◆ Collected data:
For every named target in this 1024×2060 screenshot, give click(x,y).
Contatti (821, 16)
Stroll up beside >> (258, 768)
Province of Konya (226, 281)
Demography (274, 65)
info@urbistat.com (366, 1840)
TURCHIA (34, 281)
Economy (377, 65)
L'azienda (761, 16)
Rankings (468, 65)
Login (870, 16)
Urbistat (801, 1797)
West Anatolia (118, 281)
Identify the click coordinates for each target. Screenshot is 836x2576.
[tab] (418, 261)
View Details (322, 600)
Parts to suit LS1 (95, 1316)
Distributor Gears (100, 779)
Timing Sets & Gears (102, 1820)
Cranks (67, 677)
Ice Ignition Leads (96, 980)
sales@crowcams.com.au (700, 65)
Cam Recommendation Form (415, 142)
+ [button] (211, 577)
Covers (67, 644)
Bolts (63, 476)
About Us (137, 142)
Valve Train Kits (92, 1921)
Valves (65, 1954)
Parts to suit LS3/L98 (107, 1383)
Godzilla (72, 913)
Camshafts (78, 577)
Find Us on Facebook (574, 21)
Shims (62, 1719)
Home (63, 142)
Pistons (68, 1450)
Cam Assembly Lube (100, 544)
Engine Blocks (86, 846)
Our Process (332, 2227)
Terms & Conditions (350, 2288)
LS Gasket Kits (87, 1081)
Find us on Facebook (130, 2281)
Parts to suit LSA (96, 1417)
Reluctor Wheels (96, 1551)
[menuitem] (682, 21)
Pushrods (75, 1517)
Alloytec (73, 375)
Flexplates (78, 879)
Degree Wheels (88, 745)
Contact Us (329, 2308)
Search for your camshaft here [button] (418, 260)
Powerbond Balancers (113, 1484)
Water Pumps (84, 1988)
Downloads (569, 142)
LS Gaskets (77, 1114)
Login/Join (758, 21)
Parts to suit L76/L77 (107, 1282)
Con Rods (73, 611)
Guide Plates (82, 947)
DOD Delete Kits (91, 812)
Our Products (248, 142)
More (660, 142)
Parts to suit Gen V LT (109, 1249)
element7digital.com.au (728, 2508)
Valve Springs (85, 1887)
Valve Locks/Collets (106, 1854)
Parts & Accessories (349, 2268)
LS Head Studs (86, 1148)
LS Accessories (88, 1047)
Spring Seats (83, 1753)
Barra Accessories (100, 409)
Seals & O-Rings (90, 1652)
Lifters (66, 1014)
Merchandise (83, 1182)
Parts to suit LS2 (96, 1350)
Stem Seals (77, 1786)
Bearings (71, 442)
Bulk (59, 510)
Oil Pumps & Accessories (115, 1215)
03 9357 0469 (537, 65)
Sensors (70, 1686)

◆ Work task: Set down, word for word, each line from the top of the records above through the line with "sales@crowcams.com.au (700, 65)".

◆ Result of this task:
For every named target in this 1024×2060 screenshot, give click(x,y).
Contatti (821, 16)
Stroll up beside >> (258, 768)
Province of Konya (226, 281)
Demography (274, 65)
info@urbistat.com (366, 1840)
TURCHIA (34, 281)
Economy (377, 65)
L'azienda (761, 16)
Rankings (468, 65)
Login (870, 16)
Urbistat (801, 1797)
West Anatolia (118, 281)
Identify the click coordinates for each target. Screenshot is 836x2576.
[tab] (418, 261)
View Details (322, 600)
Parts to suit LS1 (95, 1316)
Distributor Gears (100, 779)
Timing Sets & Gears (102, 1820)
Cranks (67, 677)
Ice Ignition Leads (96, 980)
sales@crowcams.com.au (700, 65)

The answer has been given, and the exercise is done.